BEGIN

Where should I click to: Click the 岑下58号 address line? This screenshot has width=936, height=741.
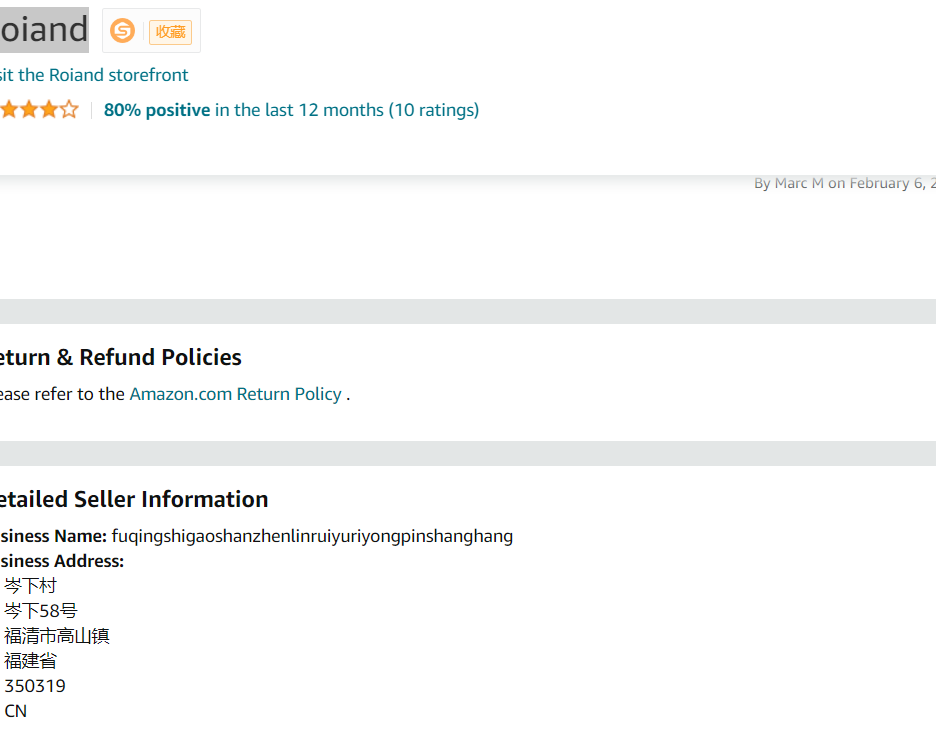coord(41,611)
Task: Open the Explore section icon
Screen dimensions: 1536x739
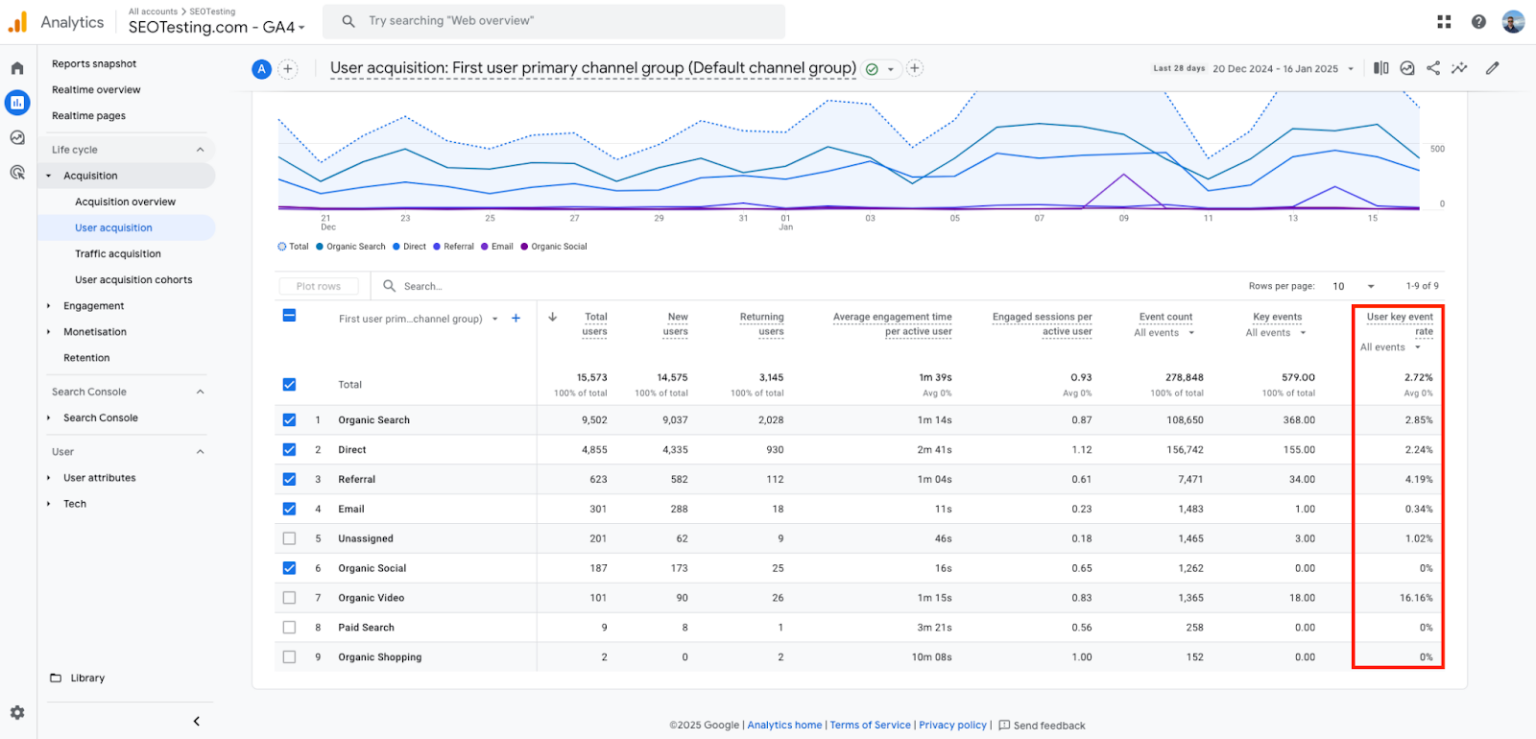Action: [x=17, y=137]
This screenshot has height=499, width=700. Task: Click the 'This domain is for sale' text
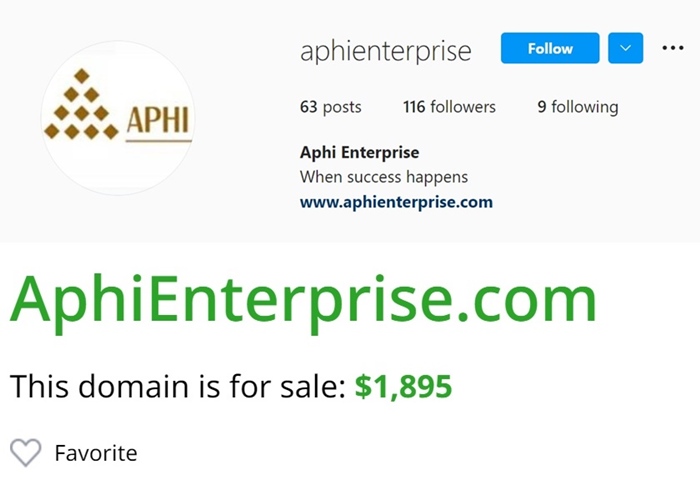(178, 385)
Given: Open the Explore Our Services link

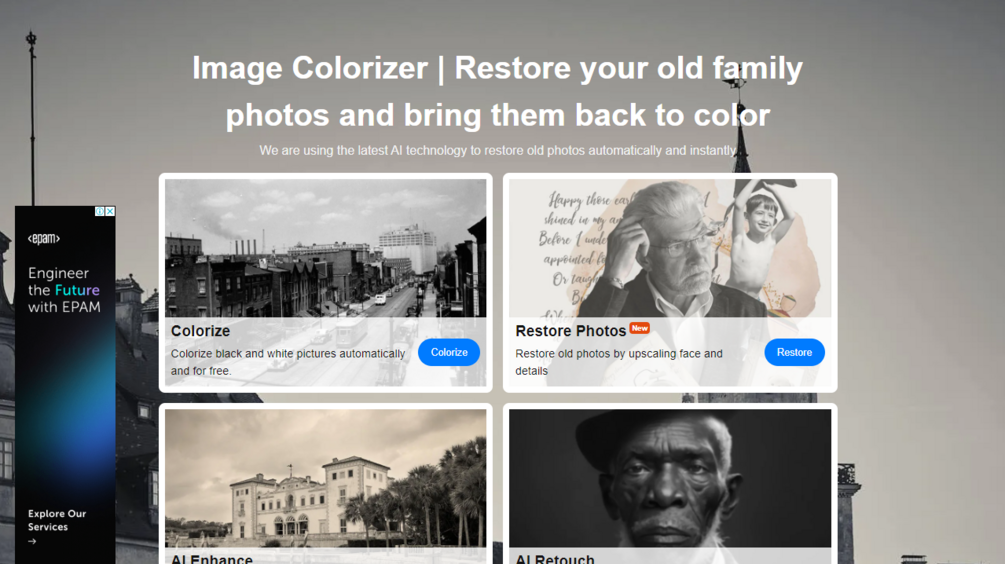Looking at the screenshot, I should tap(57, 520).
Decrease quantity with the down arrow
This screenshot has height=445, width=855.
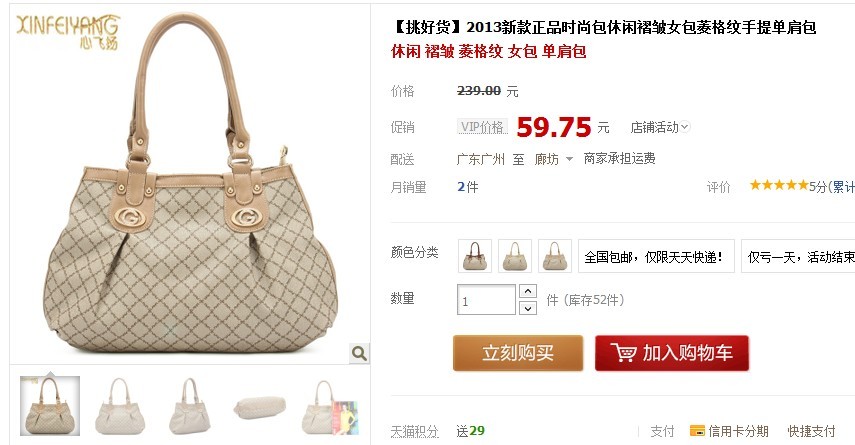528,309
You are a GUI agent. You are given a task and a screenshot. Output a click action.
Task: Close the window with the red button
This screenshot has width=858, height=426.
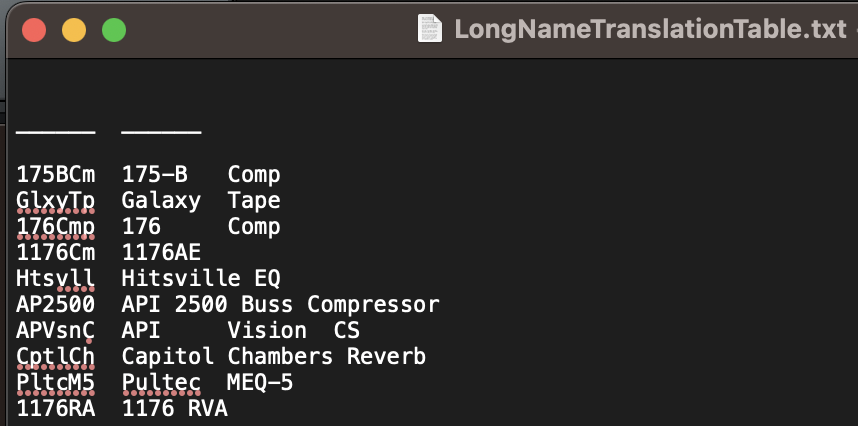34,30
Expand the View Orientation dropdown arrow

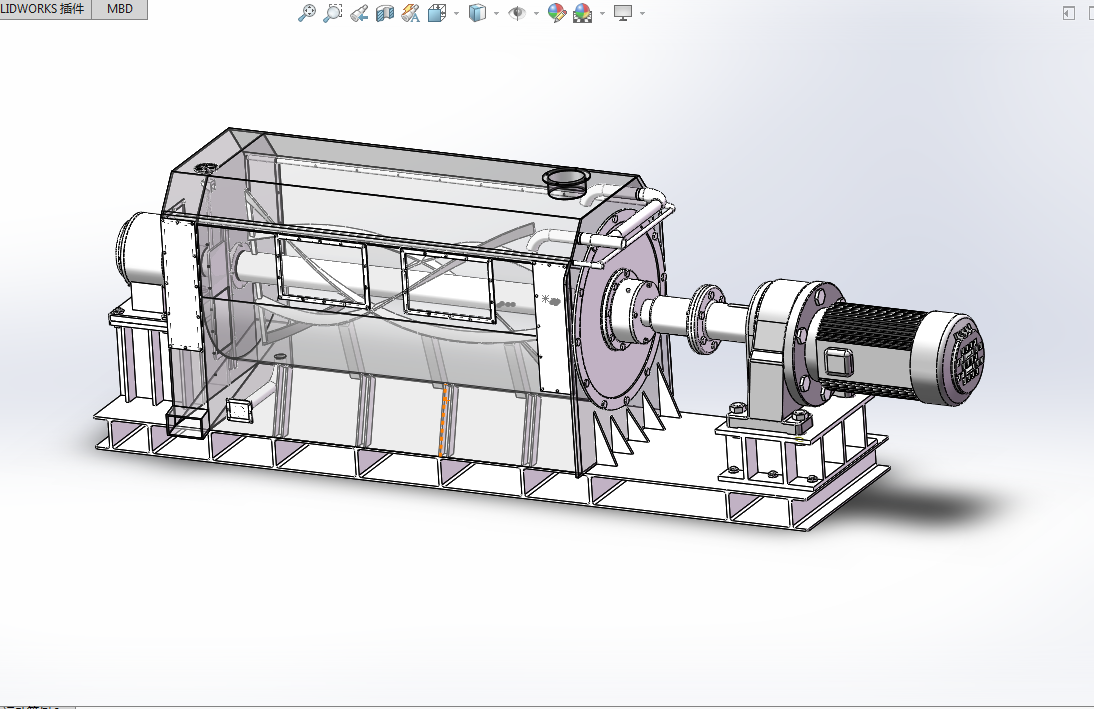pyautogui.click(x=456, y=14)
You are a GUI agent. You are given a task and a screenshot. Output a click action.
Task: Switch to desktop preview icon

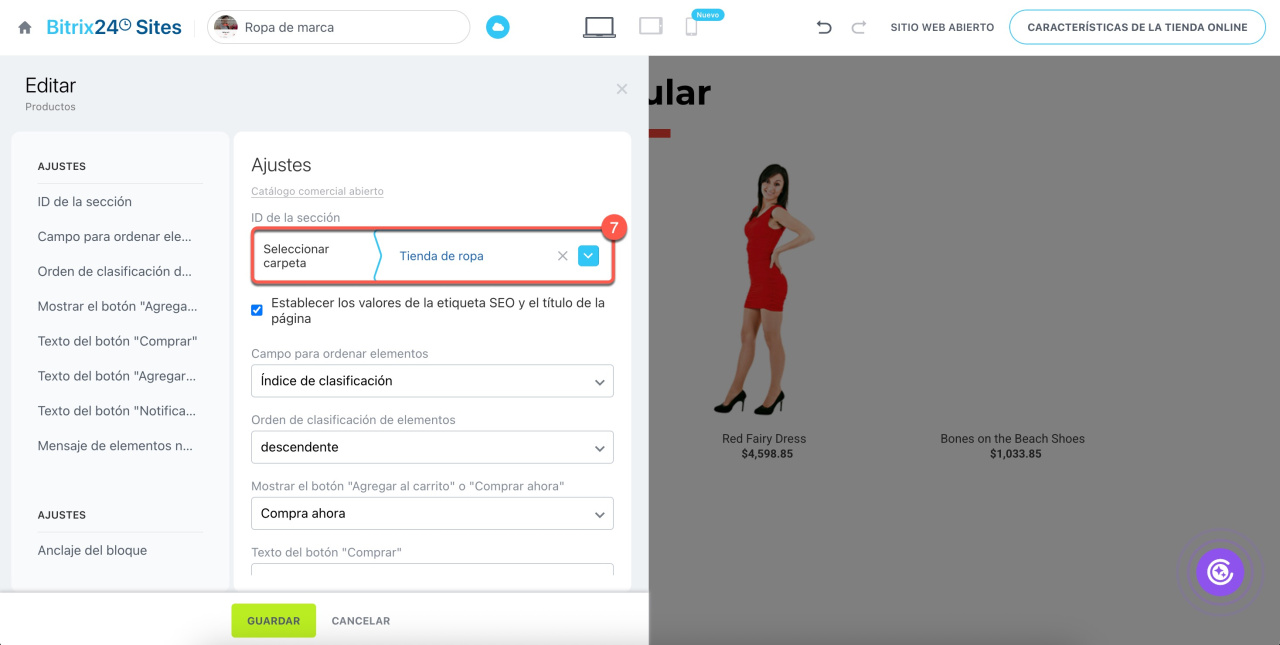coord(599,28)
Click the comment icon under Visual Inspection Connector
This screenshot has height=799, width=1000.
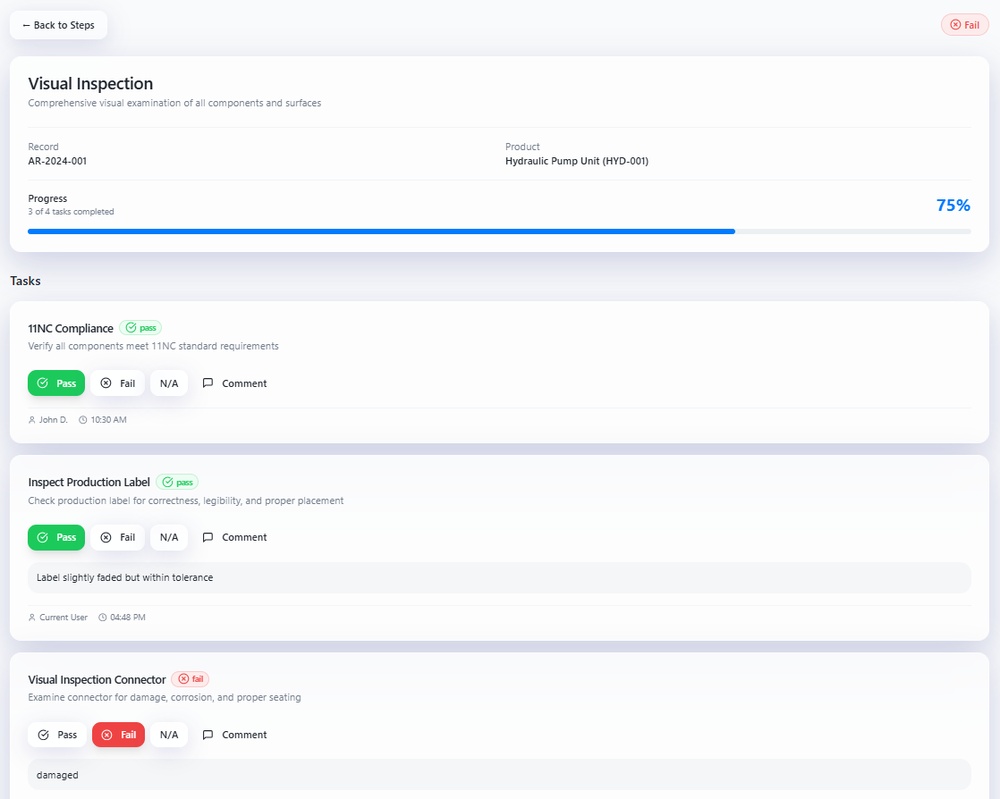point(208,735)
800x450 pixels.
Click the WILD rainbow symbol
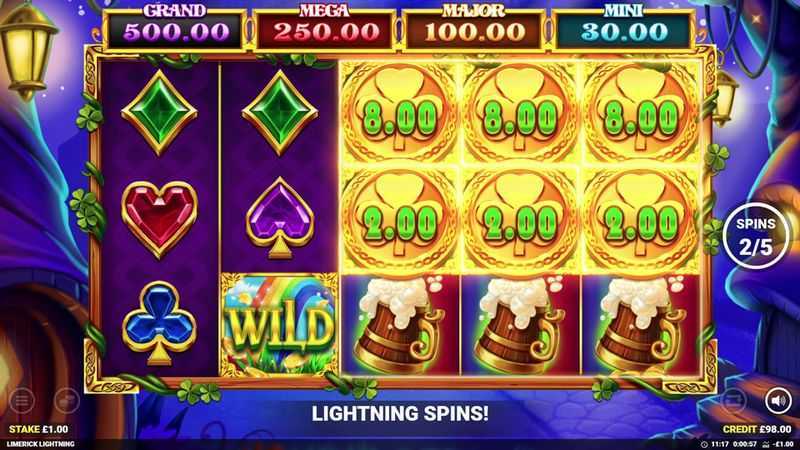pos(279,325)
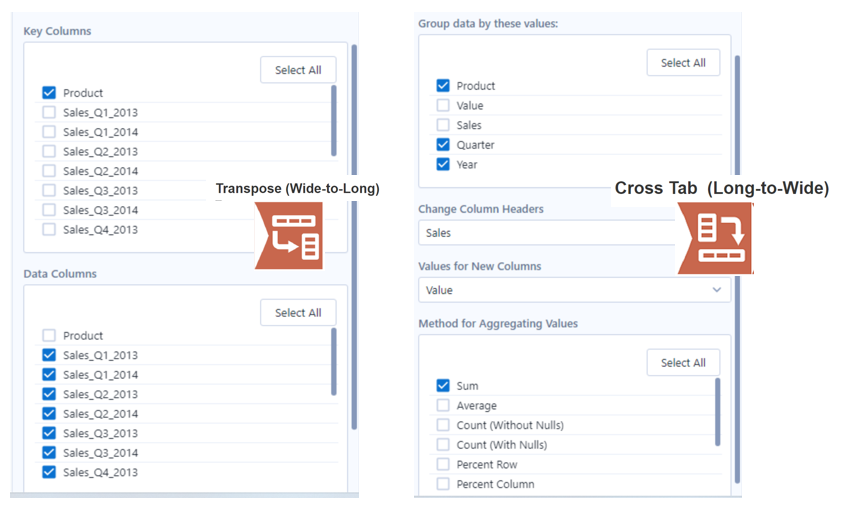Check Sales_Q1_2013 in Key Columns

[x=49, y=112]
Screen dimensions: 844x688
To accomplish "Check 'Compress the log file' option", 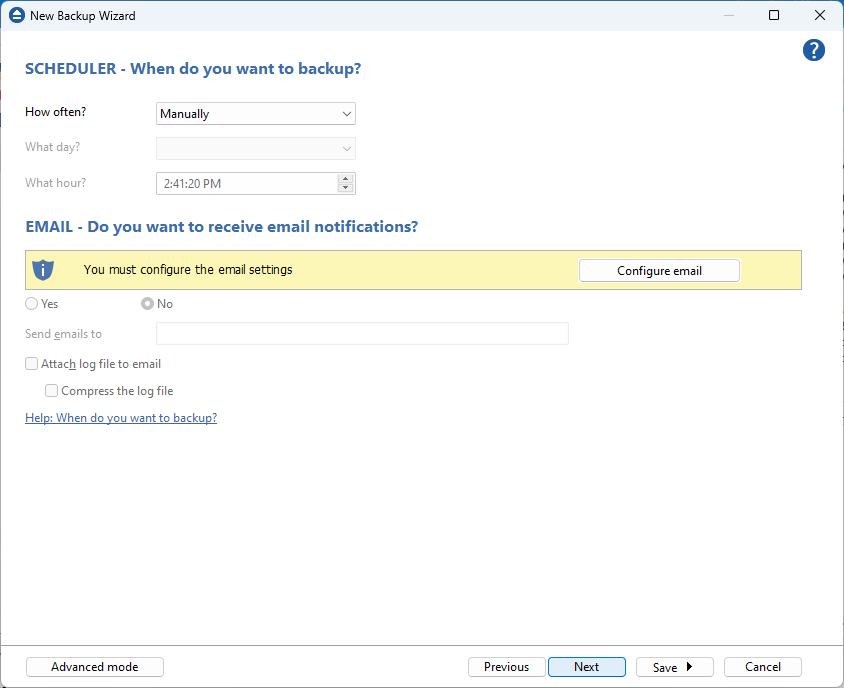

END

**TASK TO COMPLETE**
Set down all the material exactly once more. No pictures.

**OUTPUT OF THE EXERCISE**
Where should I click to: Click the 岑下58号 address line? This screenshot has width=936, height=741.
coord(41,611)
Task: Open the Explore section icon
Screen dimensions: 1536x739
Action: [x=17, y=137]
This screenshot has height=499, width=700. Task: Click the 'This domain is for sale' text
(178, 385)
Given: Open the Explore Our Services link

Looking at the screenshot, I should tap(57, 520).
Decrease quantity with the down arrow
This screenshot has height=445, width=855.
528,309
You are a GUI agent. You are given a task and a screenshot. Output a click action.
Task: Close the window with the red button
This screenshot has width=858, height=426.
34,30
Expand the View Orientation dropdown arrow

pyautogui.click(x=456, y=14)
You are a GUI agent. You are given a task and a screenshot. Output a click action.
Task: Switch to desktop preview icon

coord(599,28)
Click the comment icon under Visual Inspection Connector
This screenshot has height=799, width=1000.
point(208,735)
800x450 pixels.
Click the WILD rainbow symbol
pos(279,325)
Check Sales_Q1_2013 in Key Columns

[x=49, y=112]
Screen dimensions: 844x688
To accomplish "Check 'Compress the log file' option", 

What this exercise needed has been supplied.